In the UK, the National Health Service has an older workforce than other sectors. This includes a higher percentage of staff with chronic diseases or volunteers returning from retirement who are more vulnerable to serious COVID-19 disease. Workers’ unions in Europe have asked governments to do everything possible to protect health workers from unnecessary and preventable damage. “While working in our specialized wards in Liverpool, we heard consistent concerns from National Health Service staff regarding the lack of COVID-19 tests for healthcare professionals and the significant shortcomings of personal protective equipment (PPE).” Says a nurse on “The Conversation”. The lack of tests for COVID-19 was also found in Italy, where doctors and nurses continued to work tirelessly without knowing that they had been infected.
In several countries such as China, “gagging” orders have been reported for healthcare professionals with the press and on social networks.

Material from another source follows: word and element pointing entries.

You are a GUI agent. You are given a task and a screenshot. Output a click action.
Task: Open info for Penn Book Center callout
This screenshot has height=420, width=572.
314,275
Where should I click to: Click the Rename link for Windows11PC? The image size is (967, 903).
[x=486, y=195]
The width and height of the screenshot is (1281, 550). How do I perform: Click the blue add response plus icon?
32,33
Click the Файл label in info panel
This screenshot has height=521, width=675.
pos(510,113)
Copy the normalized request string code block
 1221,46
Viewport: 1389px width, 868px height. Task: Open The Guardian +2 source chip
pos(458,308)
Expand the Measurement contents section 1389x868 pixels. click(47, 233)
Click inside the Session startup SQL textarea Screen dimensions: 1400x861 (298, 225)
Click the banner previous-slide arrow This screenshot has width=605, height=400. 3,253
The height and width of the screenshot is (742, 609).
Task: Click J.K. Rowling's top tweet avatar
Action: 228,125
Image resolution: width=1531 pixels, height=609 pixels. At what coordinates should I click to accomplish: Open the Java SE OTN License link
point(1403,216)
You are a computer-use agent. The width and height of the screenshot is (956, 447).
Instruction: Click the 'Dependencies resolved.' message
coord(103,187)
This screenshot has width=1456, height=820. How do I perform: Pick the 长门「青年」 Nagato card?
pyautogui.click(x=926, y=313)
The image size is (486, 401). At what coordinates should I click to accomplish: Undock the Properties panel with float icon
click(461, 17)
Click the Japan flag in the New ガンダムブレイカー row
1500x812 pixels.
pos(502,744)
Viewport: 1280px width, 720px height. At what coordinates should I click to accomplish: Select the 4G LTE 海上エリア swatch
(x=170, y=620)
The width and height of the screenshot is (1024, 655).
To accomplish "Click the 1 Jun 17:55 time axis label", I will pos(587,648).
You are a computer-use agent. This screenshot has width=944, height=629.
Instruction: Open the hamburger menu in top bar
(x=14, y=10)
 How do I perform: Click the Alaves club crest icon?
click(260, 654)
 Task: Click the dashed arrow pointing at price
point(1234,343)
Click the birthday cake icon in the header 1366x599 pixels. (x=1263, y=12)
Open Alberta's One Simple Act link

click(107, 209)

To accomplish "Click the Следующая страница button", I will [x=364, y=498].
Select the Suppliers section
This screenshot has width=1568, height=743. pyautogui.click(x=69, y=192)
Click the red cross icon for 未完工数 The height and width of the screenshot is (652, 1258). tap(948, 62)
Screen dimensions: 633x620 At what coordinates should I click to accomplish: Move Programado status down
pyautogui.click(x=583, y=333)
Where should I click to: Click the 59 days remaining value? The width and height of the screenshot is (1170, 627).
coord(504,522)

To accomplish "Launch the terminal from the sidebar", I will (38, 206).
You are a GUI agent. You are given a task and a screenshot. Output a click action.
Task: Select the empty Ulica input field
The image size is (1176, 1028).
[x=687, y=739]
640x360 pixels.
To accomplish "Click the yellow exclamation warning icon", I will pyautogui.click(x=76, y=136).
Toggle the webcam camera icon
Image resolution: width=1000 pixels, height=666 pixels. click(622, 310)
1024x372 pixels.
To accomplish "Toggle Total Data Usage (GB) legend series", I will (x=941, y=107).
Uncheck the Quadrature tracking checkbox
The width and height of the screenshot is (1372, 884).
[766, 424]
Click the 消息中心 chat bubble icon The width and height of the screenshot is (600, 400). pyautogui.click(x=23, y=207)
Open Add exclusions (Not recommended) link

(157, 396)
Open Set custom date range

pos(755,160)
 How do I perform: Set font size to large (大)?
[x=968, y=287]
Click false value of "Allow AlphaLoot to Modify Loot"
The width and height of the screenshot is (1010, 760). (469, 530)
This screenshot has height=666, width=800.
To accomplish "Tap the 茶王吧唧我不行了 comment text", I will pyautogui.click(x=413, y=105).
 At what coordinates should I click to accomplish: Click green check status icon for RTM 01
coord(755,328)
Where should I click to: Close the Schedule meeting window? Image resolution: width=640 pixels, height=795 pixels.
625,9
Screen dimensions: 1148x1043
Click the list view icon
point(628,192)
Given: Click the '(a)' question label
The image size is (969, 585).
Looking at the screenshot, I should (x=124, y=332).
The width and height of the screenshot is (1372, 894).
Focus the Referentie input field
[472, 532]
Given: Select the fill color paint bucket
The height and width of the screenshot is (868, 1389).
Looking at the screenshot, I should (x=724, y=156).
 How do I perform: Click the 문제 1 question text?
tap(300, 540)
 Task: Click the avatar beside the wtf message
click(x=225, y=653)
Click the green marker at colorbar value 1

The Chinese doctor who first spoke about the risks of the coronavirus was celebrated as a star when he died, after launching the alarm on social media for which he faced problems with local authorities. Such despicable actions should be condemned. Governments should pay particular attention to protecting workers in this sector by providing them with all the economic and material support to defeat the pandemic. The communities are also invited to do their part by staying at home and respecting the preventive rules established by the Nations and the World Health Organization (WHO).